Sometimes referred to as a Cafeteria Plan, Flex Plan, or a Section 125 plan — a Flexible Benefits Plan lets employees set aside a certain amount of each paycheck into an account — before paying income taxes. During the year, employees are reimbursed from this pre-tax account for healthcare and/or dependent daycare expenses.
When employees use tax-free dollars to pay for these expenses, they realize a substantial savings and an increase in spending power.
The company saves too – 7.65% (FICA match) on every dollar employees contribute to the plan.
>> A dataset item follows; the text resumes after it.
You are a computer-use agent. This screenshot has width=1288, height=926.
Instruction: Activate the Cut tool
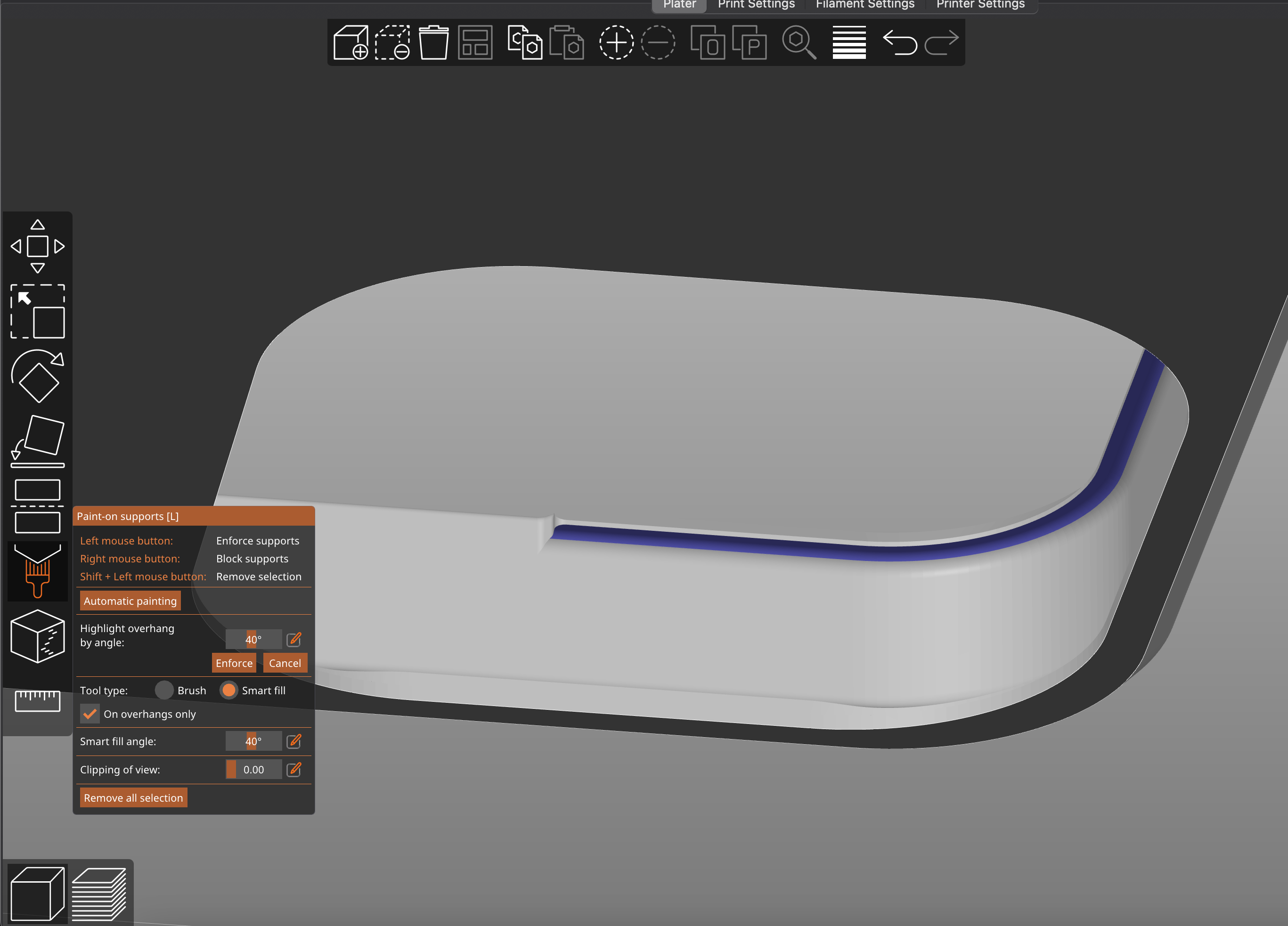point(38,506)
Reimbursable expenses can include:
- Deductibles, co-pays, and prescription drugs
- Expenses not covered by insurance
- Dental services & orthodontics
- Eyeglasses, contacts, solutions & eye surgery
- Weight-loss programs (dual use, requires a doctor’s prescription)
- Chiropractic services
- Psychiatric care & Psychologist’s fees
- Mileage for healthcare
- Over-the-counter drugs that are medically necessary with a doctor’s prescription
- All non drug over-the-counter (OTC) items
- Adult & child daycare service
Limited Flexible Spending Account (LFSA)
Some employers offer both a Limited Flexible Spending Account (LFSA) and a Health Savings Account (HSA). If you are enrolled in an HSA, you might also be able to enroll in an LFSA. An LFSA is similar to a regular FSA in that it lets you set aside money on a pre-tax basis for healthcare expenses. However, it is limited to dental and vision expenses so it complies with HSA guidelines.